- _Exercise_:
Beneath this line is the data. Output exactly the lines from the line with "Task: Apply underline" to the line with "This screenshot has width=750, height=444.", both ends included, and nothing more.

- _The records_:
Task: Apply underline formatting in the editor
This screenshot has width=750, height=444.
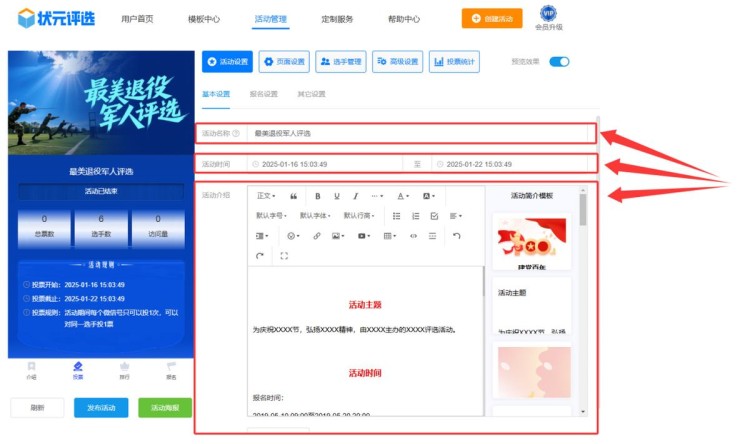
---
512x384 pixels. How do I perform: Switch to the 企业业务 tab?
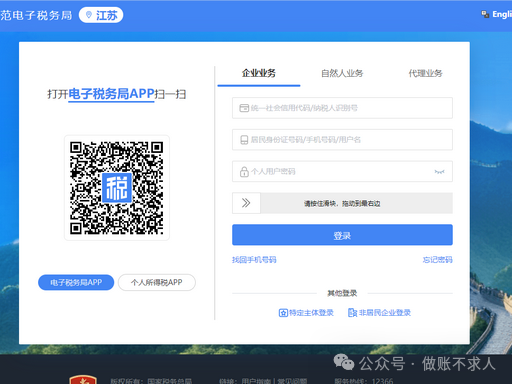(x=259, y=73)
...
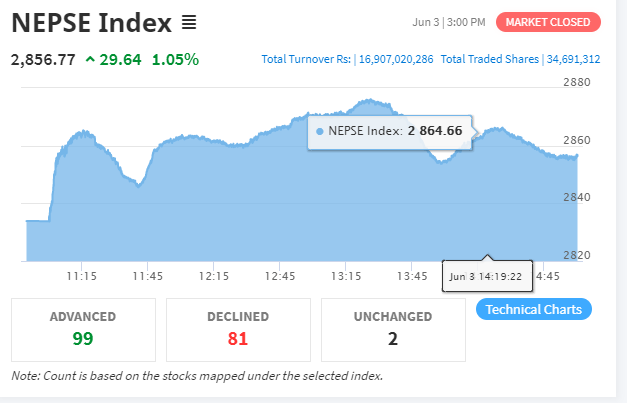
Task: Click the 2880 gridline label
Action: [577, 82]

- _Output below_:
Task: Apply underline formatting in the editor
This screenshot has width=750, height=444.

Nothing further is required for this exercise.